*** Supplied records ***
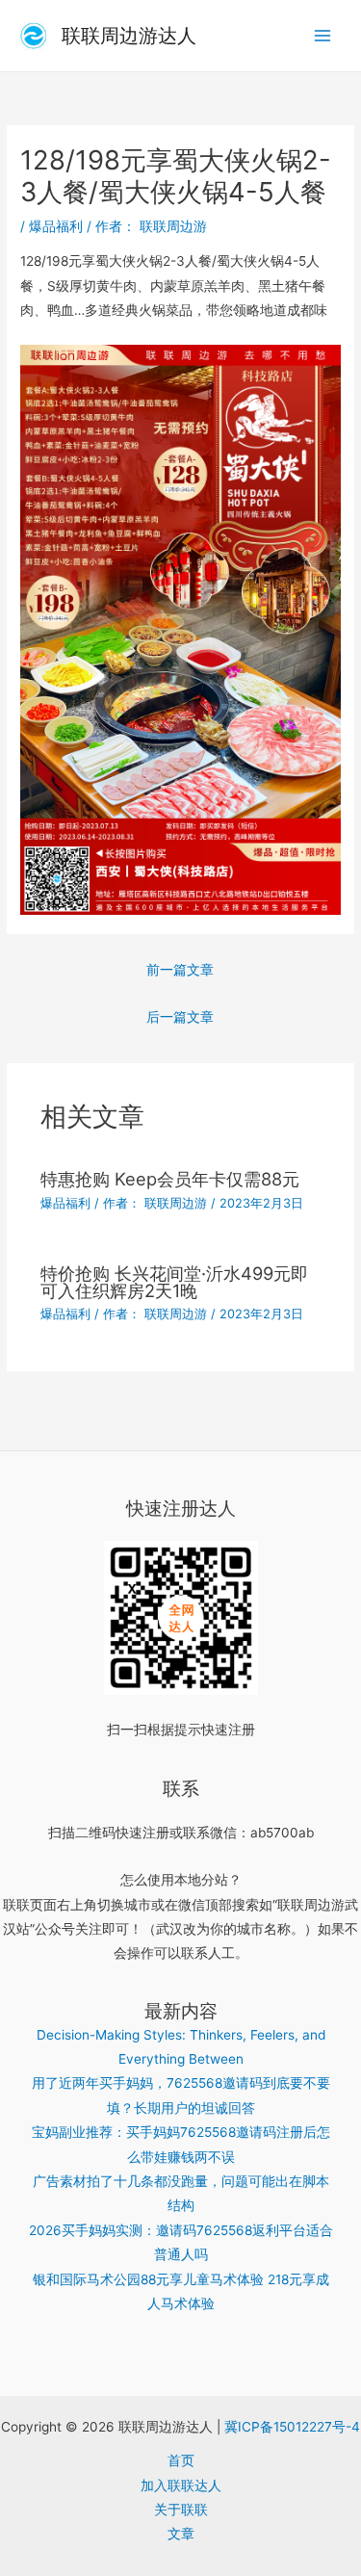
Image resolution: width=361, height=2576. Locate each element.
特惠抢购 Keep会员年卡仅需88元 (169, 1178)
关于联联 (181, 2509)
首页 (181, 2460)
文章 (181, 2533)
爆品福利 (56, 226)
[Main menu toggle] (323, 36)
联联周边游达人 (129, 35)
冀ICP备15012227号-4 (292, 2426)
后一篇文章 (180, 1017)
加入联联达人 (181, 2485)
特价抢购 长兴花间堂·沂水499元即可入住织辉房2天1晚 (174, 1281)
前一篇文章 (180, 969)
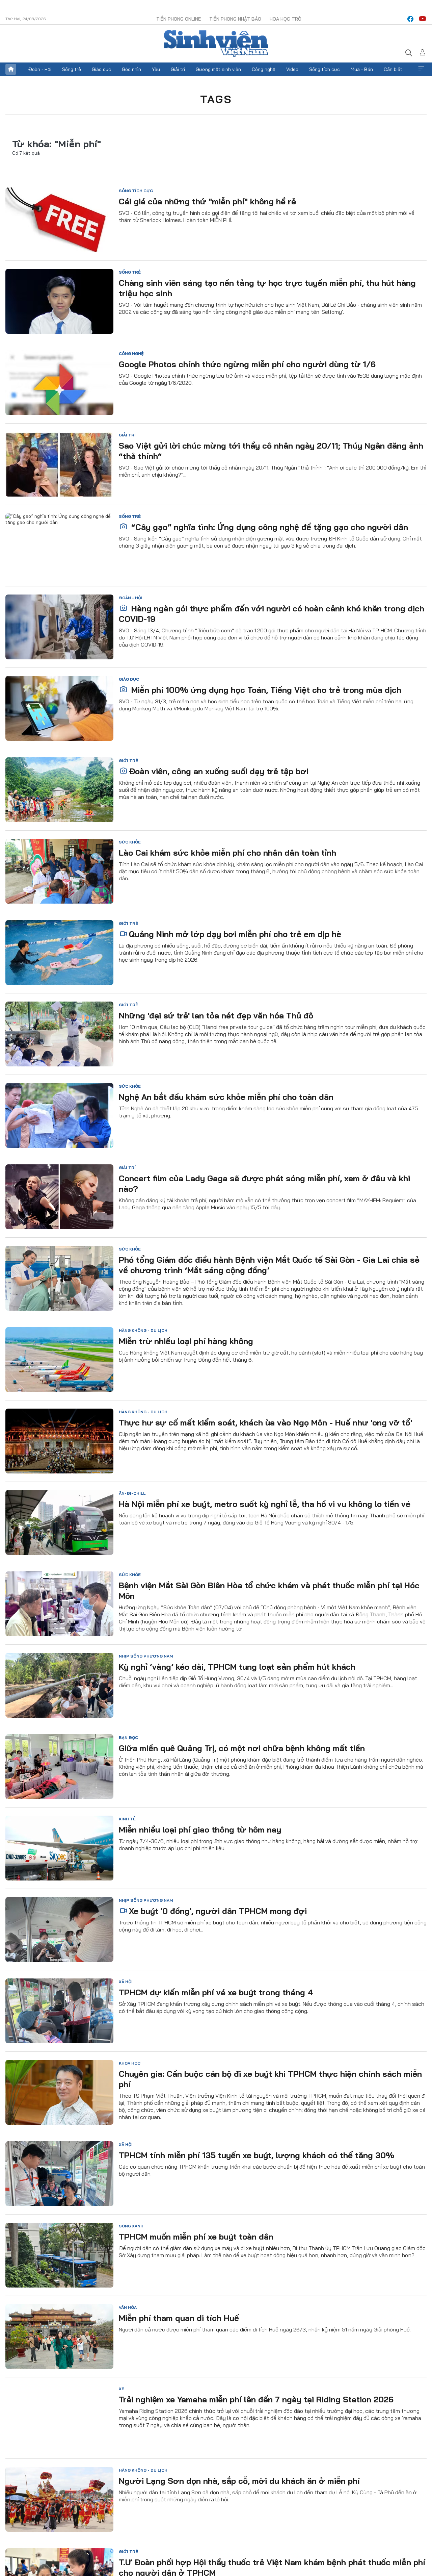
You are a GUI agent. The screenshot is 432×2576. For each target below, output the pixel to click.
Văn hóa (128, 2307)
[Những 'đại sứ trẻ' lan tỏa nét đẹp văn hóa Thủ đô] (59, 1034)
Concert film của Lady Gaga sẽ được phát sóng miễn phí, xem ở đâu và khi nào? (264, 1183)
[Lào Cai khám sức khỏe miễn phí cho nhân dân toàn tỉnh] (59, 871)
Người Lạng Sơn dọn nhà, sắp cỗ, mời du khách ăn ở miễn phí (239, 2481)
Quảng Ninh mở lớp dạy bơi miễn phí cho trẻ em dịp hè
*** End of Supplied records ***
## Work instruction
Where the string "each" appears in a line of the entries above, return that line.

## Answer for this exercise
Image resolution: width=361, height=2576. Locate each element.
You are a GUI agent. The screenshot is 432×2576. For each target below, output the pixel to click.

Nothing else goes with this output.